LE CORPS LEGISLATIF a rendu, le 16 septembre 1807, le décret suivant, conformément à la proposition faite au nom de l'empereur, et après avoir entendu les orateurs du Conseil d'état et des sections du Tribunat le même jour.

Titre 1er. Organisation de la Cour des Comptes

                                                       Article premier
Les fonctions de la comptabilité nationale seront exercées par une cour des comptes.
                                                       Article 2
La cour des comptes sera composée d'un premier président, trois présidens, dix-huit maîtres des comptes, de référendaires au nombre qui sera déterminé par le Gouvernement, un procureur général, et un greffier en chef.
 
                                                       Article 3
Il sera formé trois chambres ; chacune composée d'un président, six maîtres aux comptes : le premier président peut présider chacune des chambres.
 
                                                       Article 4
Les référendaires sont chargés de faire les rapports ; ils n'ont point voix délibérative. Les décisions seront prises, dans chaque chambre, à la majorité des voix ; et, en cas de partage, la voix du président est prépondérante.
 
                                                       Article 5
Chaque chambre ne pourra juger qu'à cinq membres au moins.
 
                                                       Article 6
Les membres de la cour des comptes sont nommés a vie par l'Empereur. Les présidens pourront être changés chaque année.
 
                                                       Article 7
La cour des comptes prend rang immédiatement après la cour de cassation, et jouit des mêmes prérogatives.
                                                       Article 8
Le premier président, les présidens et procureur général, prêtent serment entre les mains de l'Empereur.
 
                                                       Article 9
Le prince archi-trésorier reçoit le serment des autres membres.
 
                                                       Article 10
Le premier  président a la police et la surveillance générale.

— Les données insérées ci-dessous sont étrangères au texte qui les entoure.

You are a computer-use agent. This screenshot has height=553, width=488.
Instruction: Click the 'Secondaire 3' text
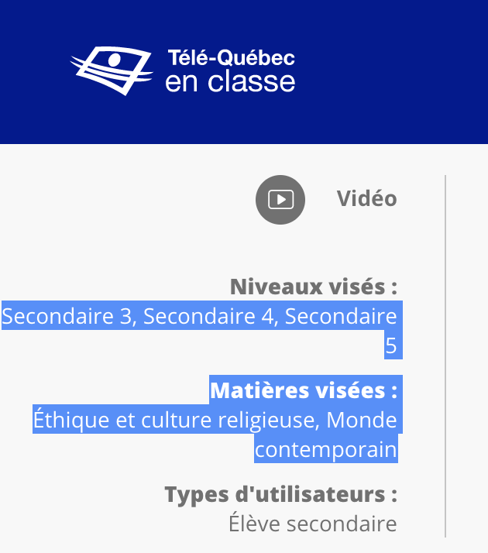tap(68, 316)
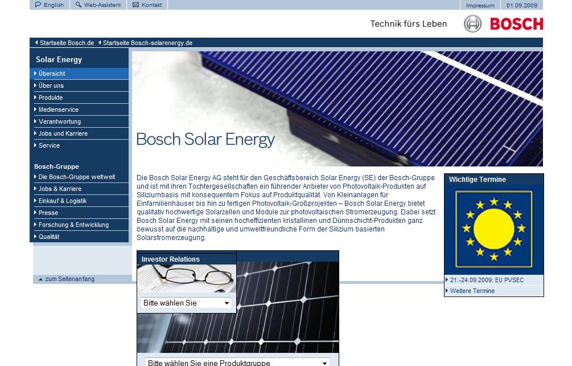Click the Startseite Bosch-solarenergy.de breadcrumb link
The height and width of the screenshot is (366, 572).
[x=147, y=43]
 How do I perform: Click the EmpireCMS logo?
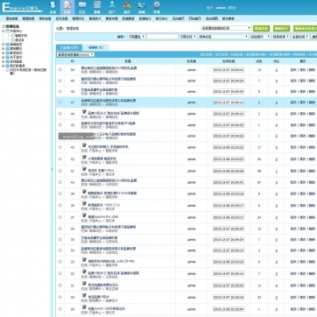point(22,8)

TITRE II. De la Compétence de la Cour des Comptes

                                                       Article 11
La cour sera chargée du jugement des comptes, des recettes du trésor, des receveurs généraux de département et des régies et administration des contributions indirectes ; des dépenses du trésor, des payeurs généraux, des payeurs d'armées, des divisions militaires, des arrondissements maritimes et des départements ;
Des recettes et dépenses, des fonds et revenus spécialement affectés aux dépenses des départements et des communes, dont les budjets sont arrêtés par l'Empereur.
 
                                                       Article 12
Les comptables des derniers publics en recettes et dépenses seront tenus de fournir et déposer leurs comptes au greffe de la cour, dans les délais prescrits par les lois et réglemens ; et, en cas de défaut ou de retard des comptables, la cour pourra les condamner aux amendes et aux peines prononcées par les lois et réglemens.
 
                                                       Article 13
La cour réglera et apurera les comptes qui lui seront présentés ; elle établira par ses arrêts définitifs si les comptables sont quittes, ou en avance, ou en débet.
Dans les deux premiers cas, elle prononcera leur décharge définitive, et ordonnera main- levée et radiation des oppositions et inscriptions hypothécaires mises sur leur biens à raison de la gestion dont le compte est jugé.
Dans le troisième cas, elle les condamnera à solder leur débet au trésor dans le délai prescrit par la loi.
Dans tous les cas, une expédition de ses arrêts sera adressée au ministre du trésor, pour en faire suivre l'exécution par l'agent établi près de lui.
 
                                                       Article 14
La cour, nonobstant l'arrêt qui aurait jugé définitivement un compte, pourra procéder à sa révision, soit sur la demande du comptable, appuyée de pièces justificatives recouvrées depuis l'arrêt, soit d'office, soit à la réquisition du procureur général, pour erreur, omission, faux ou double emploi reconnus par la vérification d'autres comptes.
 
                                                       Article 15
La cour prononcera sur les demandes en réduction, une translation d'hypothèques, formées par des comptables encore en exercice, ou par ceux hors d'exercice dont les comptes ne sont pas définitivement apurés, en exigeant les sûretés suffisantes pour la conservation des droits du trésor.
 
                                                       Article 16
Si, dans l'examen des comptes, la cour trouve des faux ou des concussions, il en sera rendu compte au ministre des finances, et référé au grand juge ministre de la justice, qui fera poursuivre les auteurs devant les tribunaux ordinaires.
 
                                                       Article 17
Les arrêts de la cour contre les comptables seront exécutoires ; et dans le cas où un comptable se croirait fondé à attaquer un arrêt pour violation des formes ou de la loi, il se pourvoira, dans les trois mois pour tout délai, à compter de la notification de l'arrêt, au Conseil d'état, conformément au règlement sur le contentieux.
Le ministre des finances, et tout autre ministre, pour ce qui concerne son département, pourront faire, dans le même délai, leur rapport à l'Empereur, et lui proposer le renvoi au Conseil d'état ; de leurs demandes en cassation des arrêts qu'ils croiront devoir être cassés pour violation des formes ou de la loi.
 
                                                       Article 18
La cour ne pourra, en aucun cas, s'attribuer de juridiction sur les ordonnateurs, ni refuser aux payeurs l'allocation des paiemens par eux faits, sur des ordonnances revêtues des formalités prescrites, et accompagnées des acquits des parties prenantes et des pièces que l'ordonnateur aura prescrit d'y joindre.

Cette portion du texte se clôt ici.